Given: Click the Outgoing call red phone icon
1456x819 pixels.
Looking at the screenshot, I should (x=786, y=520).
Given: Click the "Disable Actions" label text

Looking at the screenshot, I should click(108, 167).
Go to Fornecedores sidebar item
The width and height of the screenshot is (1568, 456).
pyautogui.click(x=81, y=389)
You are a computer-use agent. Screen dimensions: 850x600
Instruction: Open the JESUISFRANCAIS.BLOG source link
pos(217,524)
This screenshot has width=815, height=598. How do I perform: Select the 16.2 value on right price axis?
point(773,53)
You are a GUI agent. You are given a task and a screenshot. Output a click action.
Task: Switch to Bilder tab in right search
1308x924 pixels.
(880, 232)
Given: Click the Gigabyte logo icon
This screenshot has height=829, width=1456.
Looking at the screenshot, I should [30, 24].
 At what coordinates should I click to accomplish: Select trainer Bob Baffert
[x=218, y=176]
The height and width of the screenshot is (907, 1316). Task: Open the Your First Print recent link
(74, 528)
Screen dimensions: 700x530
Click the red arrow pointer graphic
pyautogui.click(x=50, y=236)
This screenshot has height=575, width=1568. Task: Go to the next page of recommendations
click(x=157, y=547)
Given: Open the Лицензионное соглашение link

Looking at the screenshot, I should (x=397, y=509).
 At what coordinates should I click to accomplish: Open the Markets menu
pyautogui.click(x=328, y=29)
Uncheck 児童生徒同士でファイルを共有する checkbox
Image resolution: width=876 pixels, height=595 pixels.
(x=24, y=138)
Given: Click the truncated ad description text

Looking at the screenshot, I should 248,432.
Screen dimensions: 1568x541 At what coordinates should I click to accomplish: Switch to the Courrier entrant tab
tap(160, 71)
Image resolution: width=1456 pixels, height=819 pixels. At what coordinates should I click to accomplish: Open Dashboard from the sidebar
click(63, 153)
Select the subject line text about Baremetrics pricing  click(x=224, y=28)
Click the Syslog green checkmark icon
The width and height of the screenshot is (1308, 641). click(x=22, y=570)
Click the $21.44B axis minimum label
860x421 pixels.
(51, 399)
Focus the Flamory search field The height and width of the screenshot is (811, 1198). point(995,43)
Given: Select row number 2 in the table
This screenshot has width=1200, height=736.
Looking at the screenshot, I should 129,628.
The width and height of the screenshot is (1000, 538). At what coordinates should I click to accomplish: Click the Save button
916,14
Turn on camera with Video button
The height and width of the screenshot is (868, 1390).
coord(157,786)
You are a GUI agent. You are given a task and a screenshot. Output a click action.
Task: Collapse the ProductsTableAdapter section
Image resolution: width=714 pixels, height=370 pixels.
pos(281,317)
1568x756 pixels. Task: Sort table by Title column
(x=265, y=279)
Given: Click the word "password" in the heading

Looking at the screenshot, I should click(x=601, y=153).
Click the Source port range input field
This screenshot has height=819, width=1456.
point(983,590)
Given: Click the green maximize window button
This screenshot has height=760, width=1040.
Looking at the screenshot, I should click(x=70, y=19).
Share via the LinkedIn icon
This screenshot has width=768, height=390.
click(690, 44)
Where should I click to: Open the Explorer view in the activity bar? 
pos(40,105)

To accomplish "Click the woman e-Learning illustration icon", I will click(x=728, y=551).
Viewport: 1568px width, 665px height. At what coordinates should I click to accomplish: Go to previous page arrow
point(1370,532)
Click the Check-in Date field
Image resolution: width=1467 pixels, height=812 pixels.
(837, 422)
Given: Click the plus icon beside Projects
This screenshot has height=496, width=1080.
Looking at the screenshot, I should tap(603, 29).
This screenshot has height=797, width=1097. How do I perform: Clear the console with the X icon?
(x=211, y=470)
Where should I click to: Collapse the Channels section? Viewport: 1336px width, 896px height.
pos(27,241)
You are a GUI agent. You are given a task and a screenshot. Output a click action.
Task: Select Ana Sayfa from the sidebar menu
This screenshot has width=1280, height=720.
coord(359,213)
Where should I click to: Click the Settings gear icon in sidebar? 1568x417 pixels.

=-=-=

Stated task => Count the lines in the records above that contain the string "Where", matching case exactly, and give only the number.

Task answer => 3